Well, they're both over – the conventions, that is. The GOP and the Dems have nominated their candidates. People used to say conventions were the most exciting thing in politics but I doubt if that's much believed anymore. For months you had a passel of primary candidates in your house ever night on TV and this year they nominated exactly the people we thought they would. Not too much excitement there.
Given the changing nature of the Republican Party, it's a very long time since the party of Lincoln was for freedom and against slavery; this year they're about something new. They keep talking about how awful the economy is. It seems to me, maybe just because I'm old and retired, that it has sometimes been worse than now, even though it has also certainly been better.
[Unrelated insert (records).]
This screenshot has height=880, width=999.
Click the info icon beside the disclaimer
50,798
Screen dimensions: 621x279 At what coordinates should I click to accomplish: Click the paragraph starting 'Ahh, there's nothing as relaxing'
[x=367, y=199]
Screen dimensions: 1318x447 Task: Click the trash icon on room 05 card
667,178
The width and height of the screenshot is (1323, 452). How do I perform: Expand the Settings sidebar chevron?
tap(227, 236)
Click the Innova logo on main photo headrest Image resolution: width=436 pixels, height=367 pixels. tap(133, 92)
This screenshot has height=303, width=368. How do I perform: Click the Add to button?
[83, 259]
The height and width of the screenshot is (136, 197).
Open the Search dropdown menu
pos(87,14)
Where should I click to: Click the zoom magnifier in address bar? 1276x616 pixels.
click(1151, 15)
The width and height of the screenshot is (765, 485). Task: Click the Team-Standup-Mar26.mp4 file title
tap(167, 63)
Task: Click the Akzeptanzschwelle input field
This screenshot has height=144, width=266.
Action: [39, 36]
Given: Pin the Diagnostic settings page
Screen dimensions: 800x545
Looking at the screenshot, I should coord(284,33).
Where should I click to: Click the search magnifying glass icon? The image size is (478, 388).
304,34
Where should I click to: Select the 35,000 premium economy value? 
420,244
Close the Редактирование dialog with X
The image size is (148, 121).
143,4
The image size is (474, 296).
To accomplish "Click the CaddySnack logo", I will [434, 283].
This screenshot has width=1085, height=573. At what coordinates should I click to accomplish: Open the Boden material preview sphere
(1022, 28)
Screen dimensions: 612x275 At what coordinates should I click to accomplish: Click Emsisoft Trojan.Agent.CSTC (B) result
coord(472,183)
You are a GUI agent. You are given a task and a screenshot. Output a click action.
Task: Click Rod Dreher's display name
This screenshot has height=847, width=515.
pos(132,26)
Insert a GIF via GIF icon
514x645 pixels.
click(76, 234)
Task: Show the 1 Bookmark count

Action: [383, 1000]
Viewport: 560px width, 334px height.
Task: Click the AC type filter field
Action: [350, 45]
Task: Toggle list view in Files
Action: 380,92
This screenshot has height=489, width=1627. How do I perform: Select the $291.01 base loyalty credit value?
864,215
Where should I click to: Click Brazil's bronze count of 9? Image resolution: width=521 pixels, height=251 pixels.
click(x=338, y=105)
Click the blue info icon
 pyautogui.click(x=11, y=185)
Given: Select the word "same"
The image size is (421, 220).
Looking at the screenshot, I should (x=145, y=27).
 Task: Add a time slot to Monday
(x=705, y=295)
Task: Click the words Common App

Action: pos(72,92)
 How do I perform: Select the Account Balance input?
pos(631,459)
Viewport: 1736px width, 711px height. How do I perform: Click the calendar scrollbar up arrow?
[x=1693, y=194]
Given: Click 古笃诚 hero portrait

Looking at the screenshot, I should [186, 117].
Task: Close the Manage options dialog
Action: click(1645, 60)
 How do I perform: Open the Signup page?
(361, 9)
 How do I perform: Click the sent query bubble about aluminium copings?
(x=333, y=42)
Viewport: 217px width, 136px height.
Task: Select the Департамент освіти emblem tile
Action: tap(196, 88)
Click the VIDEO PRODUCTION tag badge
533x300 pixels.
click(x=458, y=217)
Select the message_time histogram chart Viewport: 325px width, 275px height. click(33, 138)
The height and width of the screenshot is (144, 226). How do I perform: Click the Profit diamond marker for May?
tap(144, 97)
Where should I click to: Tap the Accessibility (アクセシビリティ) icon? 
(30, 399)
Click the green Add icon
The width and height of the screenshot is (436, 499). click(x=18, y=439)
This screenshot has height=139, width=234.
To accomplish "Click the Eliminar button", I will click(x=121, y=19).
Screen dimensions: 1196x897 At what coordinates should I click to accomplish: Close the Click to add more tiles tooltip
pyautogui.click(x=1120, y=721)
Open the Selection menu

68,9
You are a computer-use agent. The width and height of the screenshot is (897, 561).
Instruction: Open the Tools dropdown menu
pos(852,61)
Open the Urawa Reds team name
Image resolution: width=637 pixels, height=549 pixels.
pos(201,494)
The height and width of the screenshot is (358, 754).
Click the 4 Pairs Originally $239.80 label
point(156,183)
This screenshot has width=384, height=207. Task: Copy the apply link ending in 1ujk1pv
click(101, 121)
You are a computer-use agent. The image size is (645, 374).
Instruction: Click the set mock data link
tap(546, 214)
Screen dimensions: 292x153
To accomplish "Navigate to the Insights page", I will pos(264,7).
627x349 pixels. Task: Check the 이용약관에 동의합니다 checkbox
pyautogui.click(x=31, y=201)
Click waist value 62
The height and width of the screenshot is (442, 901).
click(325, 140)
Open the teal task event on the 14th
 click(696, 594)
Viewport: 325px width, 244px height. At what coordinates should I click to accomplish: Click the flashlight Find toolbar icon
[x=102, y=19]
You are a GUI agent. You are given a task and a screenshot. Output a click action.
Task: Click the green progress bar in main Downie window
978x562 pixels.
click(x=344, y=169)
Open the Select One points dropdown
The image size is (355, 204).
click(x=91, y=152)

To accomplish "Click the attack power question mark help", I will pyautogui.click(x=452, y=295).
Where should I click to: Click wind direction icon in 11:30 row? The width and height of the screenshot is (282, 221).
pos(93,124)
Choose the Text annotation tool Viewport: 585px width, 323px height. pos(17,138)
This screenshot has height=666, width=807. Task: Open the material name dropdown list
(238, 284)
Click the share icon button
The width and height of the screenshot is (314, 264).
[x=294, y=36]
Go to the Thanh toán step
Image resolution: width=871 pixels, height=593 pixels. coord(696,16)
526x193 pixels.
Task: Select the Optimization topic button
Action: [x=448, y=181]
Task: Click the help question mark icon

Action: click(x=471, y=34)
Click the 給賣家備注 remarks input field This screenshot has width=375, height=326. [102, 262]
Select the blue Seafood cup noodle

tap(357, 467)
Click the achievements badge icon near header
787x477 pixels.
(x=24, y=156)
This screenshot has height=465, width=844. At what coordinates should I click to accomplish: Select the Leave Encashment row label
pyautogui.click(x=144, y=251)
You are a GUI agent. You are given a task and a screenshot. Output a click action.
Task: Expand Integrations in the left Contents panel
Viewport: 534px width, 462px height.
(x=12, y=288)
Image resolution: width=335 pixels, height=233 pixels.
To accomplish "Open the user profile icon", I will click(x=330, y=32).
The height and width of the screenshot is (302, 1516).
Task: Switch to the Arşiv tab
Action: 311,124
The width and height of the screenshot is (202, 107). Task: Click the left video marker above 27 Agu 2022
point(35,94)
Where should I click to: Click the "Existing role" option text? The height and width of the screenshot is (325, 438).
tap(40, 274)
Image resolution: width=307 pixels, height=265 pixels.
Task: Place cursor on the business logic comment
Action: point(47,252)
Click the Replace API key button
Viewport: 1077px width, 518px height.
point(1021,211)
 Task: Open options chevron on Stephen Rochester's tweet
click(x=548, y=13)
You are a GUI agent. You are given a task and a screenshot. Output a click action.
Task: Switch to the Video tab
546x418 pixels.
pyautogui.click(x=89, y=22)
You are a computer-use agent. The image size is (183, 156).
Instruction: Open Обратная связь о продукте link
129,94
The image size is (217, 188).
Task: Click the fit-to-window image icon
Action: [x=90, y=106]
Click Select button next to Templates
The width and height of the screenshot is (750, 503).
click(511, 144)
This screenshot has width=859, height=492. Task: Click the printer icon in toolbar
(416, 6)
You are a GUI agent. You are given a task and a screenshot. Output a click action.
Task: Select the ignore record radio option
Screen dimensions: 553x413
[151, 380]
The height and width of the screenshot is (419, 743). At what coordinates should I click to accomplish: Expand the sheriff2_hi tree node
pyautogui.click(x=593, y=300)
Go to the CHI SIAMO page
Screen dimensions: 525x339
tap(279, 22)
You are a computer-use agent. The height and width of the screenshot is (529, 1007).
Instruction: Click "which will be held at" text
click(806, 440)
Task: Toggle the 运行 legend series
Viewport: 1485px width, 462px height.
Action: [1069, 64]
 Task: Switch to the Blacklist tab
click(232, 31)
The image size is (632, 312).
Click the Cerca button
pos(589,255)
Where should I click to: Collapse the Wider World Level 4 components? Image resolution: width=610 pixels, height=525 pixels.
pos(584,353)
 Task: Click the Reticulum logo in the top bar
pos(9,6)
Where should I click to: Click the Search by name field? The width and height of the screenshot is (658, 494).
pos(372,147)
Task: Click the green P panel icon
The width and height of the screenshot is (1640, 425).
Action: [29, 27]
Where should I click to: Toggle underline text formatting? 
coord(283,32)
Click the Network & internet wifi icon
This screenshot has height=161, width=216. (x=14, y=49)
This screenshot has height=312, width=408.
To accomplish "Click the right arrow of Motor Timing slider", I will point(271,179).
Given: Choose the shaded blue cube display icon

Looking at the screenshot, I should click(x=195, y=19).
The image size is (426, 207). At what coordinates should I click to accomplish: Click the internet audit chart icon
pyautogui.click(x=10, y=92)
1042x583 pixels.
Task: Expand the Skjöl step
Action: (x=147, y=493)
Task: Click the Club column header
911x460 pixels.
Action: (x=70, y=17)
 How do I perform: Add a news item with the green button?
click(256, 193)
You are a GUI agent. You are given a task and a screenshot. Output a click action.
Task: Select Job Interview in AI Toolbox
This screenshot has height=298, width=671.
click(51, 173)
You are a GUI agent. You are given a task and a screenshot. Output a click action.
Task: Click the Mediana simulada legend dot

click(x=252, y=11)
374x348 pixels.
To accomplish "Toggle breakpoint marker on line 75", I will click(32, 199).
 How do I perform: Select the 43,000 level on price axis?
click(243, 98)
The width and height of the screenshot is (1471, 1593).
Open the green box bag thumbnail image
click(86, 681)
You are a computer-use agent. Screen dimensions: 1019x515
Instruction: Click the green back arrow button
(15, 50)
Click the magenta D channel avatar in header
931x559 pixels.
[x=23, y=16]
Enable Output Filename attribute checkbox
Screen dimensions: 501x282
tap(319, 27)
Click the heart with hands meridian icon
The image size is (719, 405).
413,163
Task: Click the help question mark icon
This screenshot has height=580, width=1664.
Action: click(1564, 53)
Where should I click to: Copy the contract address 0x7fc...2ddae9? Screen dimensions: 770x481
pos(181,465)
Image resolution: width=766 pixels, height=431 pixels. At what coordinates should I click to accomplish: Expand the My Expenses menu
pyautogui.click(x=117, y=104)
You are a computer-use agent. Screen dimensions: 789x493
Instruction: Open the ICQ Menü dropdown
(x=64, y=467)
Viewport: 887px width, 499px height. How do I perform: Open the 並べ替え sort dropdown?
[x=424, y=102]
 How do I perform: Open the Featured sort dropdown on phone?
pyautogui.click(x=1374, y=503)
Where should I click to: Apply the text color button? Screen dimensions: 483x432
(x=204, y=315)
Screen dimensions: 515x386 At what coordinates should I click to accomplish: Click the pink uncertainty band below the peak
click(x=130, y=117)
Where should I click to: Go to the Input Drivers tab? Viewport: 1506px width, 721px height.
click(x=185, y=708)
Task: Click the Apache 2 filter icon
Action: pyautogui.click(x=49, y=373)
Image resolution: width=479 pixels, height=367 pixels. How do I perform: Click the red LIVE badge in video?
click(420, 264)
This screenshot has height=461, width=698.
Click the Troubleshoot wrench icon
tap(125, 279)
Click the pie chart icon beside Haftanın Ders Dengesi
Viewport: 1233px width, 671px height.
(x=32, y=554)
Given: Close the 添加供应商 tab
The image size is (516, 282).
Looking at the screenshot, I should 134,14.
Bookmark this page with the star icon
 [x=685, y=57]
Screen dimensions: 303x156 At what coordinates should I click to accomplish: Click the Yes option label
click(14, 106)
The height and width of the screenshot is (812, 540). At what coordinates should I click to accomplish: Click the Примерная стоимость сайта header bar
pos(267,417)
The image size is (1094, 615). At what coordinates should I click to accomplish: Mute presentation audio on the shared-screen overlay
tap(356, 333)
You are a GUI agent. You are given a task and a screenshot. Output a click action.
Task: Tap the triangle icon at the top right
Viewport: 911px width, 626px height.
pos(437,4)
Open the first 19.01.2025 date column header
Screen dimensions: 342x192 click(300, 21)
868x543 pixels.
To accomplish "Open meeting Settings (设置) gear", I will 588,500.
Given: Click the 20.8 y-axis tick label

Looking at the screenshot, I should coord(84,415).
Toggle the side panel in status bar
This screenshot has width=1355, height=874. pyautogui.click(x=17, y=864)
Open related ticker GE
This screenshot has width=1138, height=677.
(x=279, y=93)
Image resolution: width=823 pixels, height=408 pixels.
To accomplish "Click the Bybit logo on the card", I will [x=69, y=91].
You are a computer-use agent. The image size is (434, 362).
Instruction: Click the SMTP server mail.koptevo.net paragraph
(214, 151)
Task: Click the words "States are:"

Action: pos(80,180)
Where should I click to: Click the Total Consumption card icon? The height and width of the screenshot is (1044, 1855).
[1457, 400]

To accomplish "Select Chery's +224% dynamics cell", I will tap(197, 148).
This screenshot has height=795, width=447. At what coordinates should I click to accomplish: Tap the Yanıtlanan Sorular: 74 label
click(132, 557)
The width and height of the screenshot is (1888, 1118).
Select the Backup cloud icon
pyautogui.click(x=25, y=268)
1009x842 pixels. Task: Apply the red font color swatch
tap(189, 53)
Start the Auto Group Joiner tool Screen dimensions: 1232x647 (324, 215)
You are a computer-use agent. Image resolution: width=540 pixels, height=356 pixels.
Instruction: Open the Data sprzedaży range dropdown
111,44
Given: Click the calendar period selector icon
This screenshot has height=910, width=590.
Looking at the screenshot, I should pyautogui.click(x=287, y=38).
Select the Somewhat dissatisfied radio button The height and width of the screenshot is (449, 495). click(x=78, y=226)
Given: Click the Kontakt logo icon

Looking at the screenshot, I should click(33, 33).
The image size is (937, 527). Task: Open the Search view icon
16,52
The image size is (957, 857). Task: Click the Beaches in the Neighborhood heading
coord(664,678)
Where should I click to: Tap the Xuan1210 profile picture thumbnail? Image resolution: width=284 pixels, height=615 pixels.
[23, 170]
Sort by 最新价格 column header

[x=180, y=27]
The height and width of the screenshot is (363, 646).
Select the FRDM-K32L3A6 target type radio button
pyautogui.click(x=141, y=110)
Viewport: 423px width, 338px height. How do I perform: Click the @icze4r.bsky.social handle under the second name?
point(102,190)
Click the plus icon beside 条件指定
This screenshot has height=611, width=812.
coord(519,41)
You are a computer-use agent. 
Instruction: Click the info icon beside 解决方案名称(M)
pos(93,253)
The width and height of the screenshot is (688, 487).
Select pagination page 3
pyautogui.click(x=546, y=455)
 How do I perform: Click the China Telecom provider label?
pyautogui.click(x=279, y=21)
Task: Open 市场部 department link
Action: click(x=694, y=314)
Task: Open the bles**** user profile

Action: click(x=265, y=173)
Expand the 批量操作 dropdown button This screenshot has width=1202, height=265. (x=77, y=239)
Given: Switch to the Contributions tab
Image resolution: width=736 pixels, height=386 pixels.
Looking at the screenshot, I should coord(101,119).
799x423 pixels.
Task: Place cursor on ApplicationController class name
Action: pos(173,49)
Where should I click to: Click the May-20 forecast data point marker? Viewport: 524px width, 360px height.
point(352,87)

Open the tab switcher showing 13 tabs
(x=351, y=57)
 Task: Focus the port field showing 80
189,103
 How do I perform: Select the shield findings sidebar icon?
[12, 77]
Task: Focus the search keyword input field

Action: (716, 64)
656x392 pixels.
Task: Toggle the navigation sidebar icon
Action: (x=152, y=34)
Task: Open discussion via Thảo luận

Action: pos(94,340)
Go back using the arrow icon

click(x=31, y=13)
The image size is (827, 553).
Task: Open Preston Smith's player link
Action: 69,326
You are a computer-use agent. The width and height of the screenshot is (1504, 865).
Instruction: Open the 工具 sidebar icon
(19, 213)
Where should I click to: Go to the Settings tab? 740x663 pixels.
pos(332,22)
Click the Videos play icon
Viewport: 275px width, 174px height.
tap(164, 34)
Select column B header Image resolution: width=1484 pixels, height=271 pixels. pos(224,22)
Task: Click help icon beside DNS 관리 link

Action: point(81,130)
They, at least the more ideological Republicans, are seriously interested in cutting government spending, including programs we're used to. Replace Medicare with a voucher program? You'd get less money. Do the same for Social Security? Same result
I don't know how popular ideas like these are. If President Obama wins, he'll presumably veto them. The Republicans will have to control Congress--they control the House but not the Senate--to get any of this stuff even that far.
I saw one poll that suggested the race was pretty much a tie, but I don't think so. Seems to me the incumbent, President Obama, has the edge. He has the experience by now; he's ended one of our wars and may even get our troops out of Afghanistan, though that's never been easy for the colonizing country, not for Britain in the19th century, nor for the Soviets in the 20th, nor for us today
One thing I think will be very important--their debates. Mr. Obama and Mr. Romney are two men with very different views of the world. Their debates ought to make those differences clear.
So it could be an interesting election after all.